Smoke Free Ontario logo


Overview of Smoke-free Legislation in Ontario

Smoke-free public places and workplaces are an important part of making Peel region a healthier place to live and work.


On February 14, 2013 Regional Council unanimously supported and passed a by-law which, as of September 2, 2013, makes it against the law to smoke within nine metres (30 feet) of playground areas, outdoor recreational facilities, as well as entrances and exits to municipal buildings.

As of January 21, 2009, smoking inside a vehicle with a child under the age of 16 is against the law. This applies to both drivers and passengers.

On May 31, 2006 the Smoke-Free Ontario Act came into effect. It amended the Tobacco Control Act (1994). This new provincial legislation supersedes the Region of Peel’s Smoke-free By-law. It requires all enclosed public places and workplaces to be 100 per cent smoke-free (i.e., no designated smoking rooms DSRs), and prohibits smoking on an outdoor patio of a restaurant or bar if any portion of a patio is covered or partially covered by a roof.
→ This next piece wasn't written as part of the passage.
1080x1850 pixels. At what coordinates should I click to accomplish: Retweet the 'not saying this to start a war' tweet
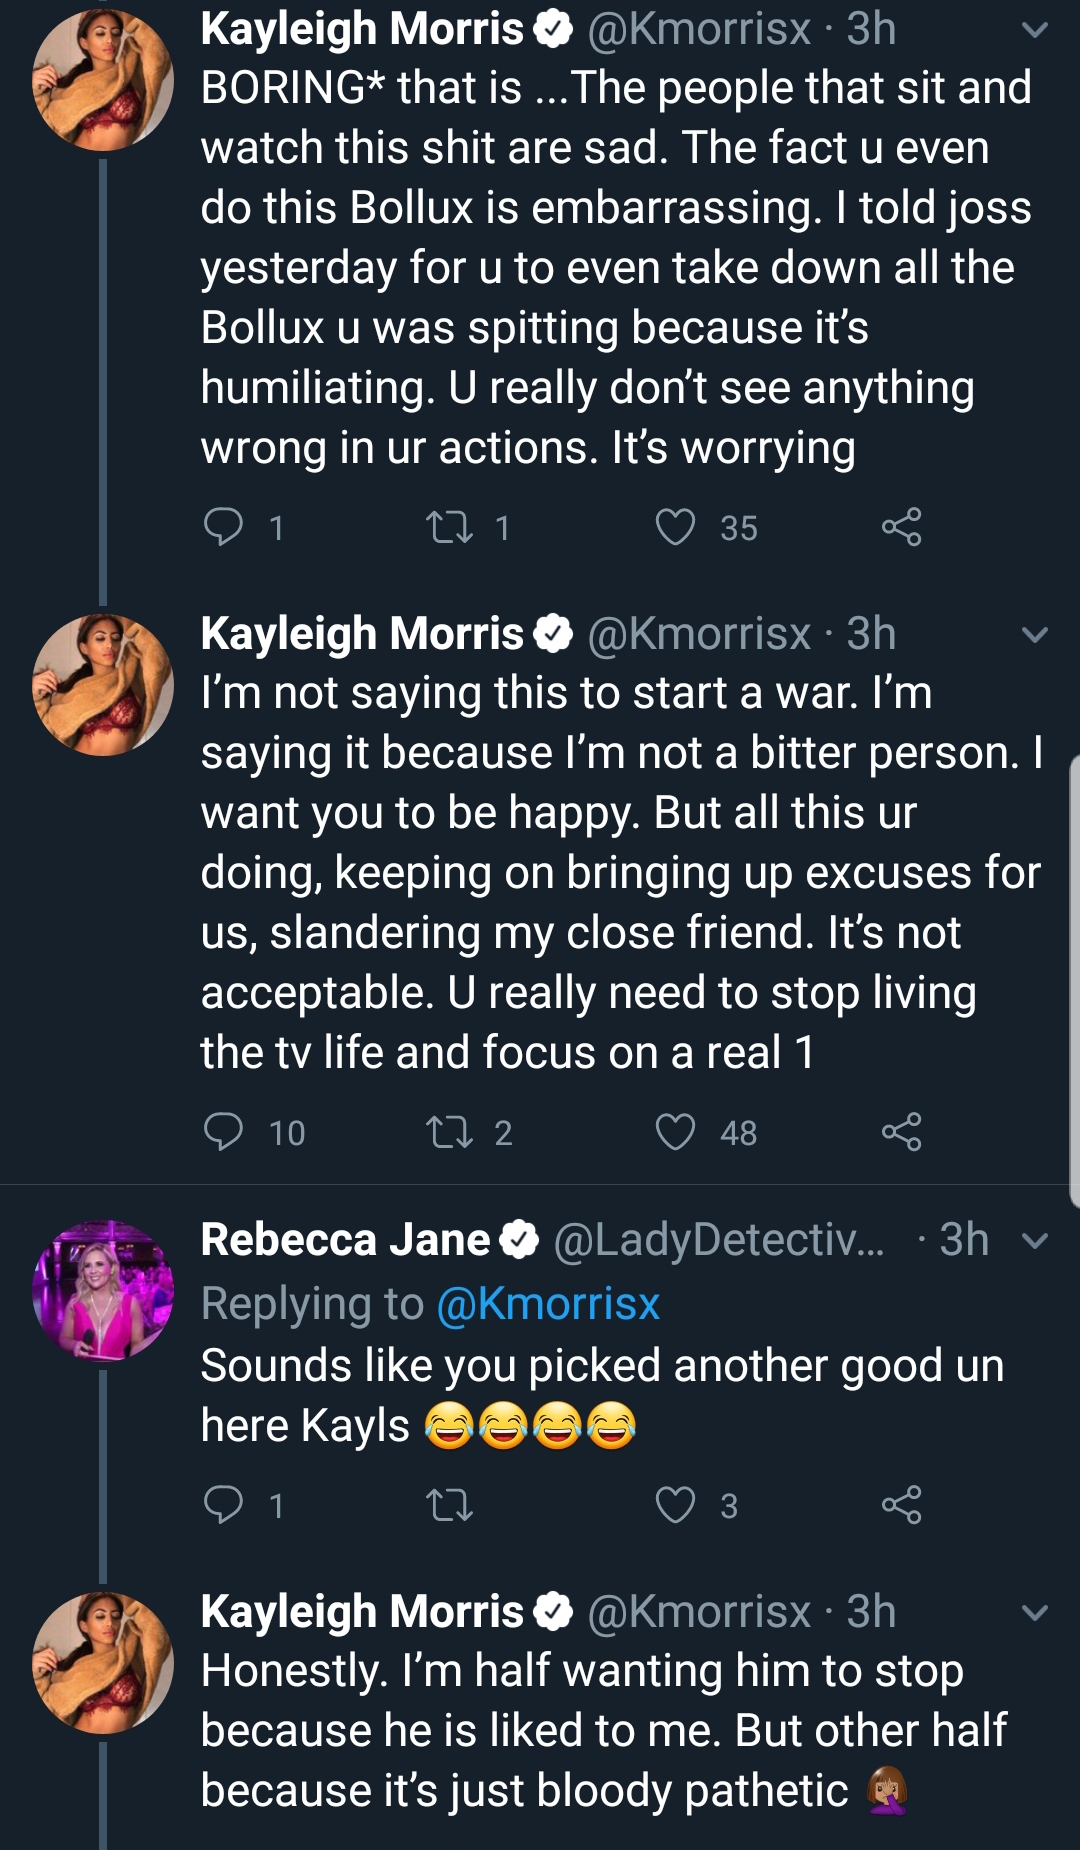449,1132
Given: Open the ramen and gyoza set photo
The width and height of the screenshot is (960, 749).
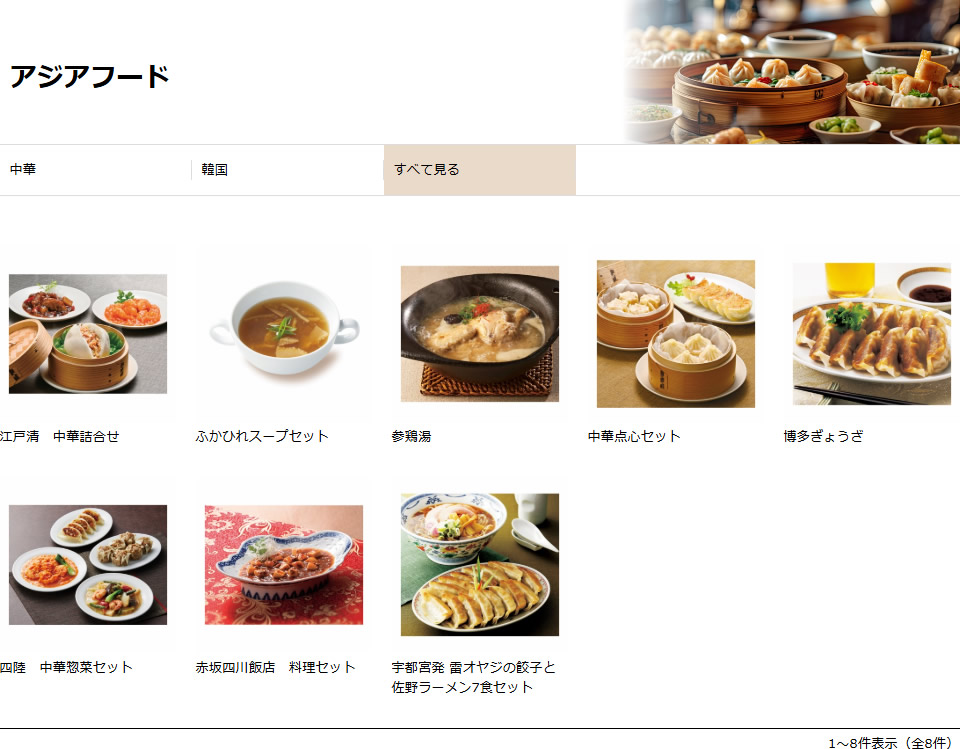Looking at the screenshot, I should click(480, 565).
June 1, 2004, represented the final phase of the implementation of the Region of Peel’s Smoke-free By-law, which required billiard halls, bingo halls, casinos, bars, nightclubs and taverns to become 100 per cent smoke-free or provide an enclosed, separately ventilated smoking room.
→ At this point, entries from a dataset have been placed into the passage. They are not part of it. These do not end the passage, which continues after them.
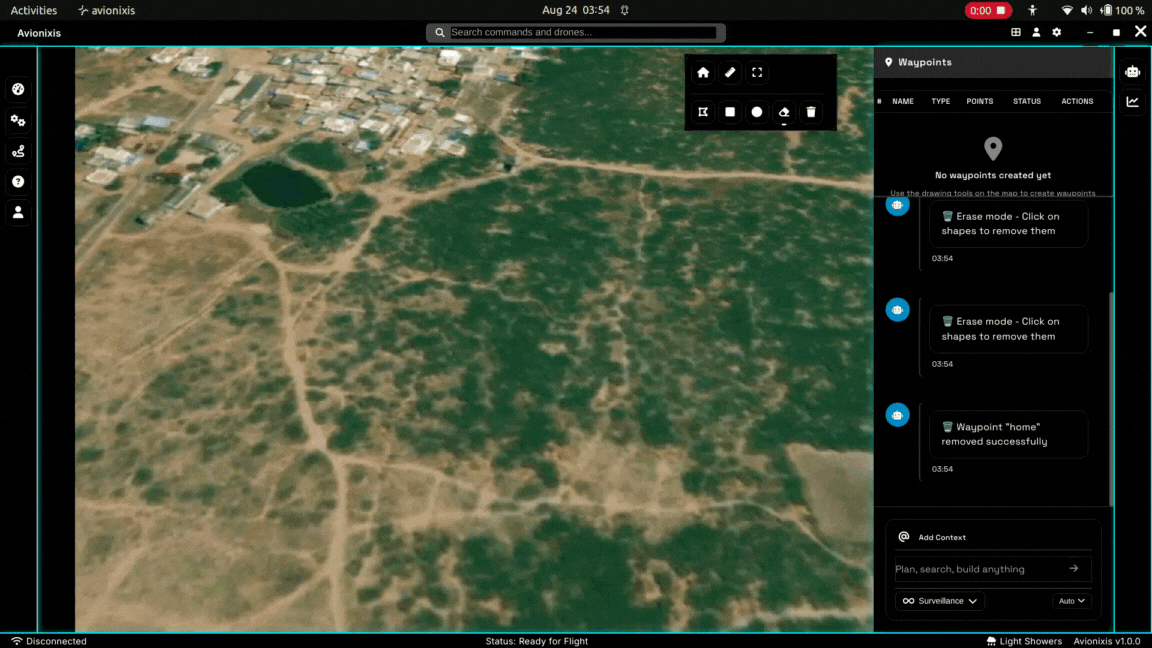Open the settings gears sidebar icon
This screenshot has width=1152, height=648.
click(18, 121)
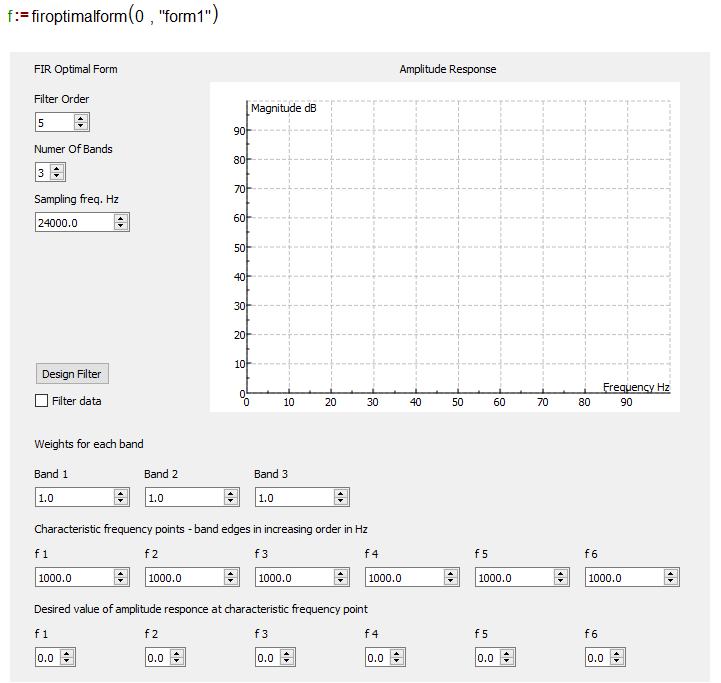Click the f 2 frequency point spinner arrows
The width and height of the screenshot is (721, 683).
(231, 577)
In 2003, Regional Council passed the Region of Peel’s Smoke-free By-law. This by-law stipulated that all enclosed public places had to phase out their designated smoking rooms (DSRs) by June 1, 2010.

On June 1, 2001, restaurants, banquet halls, food courts and the food areas of recreational facilities in Peel were required to become 100 per cent smoke-free or provide an enclosed, separately ventilated smoking room.

In 1999, the three municipalities in the Region of Peel passed by-laws requiring workplaces and public places to become smoke-free.

In 1997, the Ontario Ministry of Health issued its Mandatory Health Programs and Services Guidelines, which directed public health departments to "increase the proportion of smoke-free public places and workplaces to 100 per cent by the year 2005."

The Tobacco Control Act was passed by the Ontario provincial government in 1994. This legislation prohibited smoking in various public settings. This legislation also gave local municipalities the power to further restrict smoking in other public places.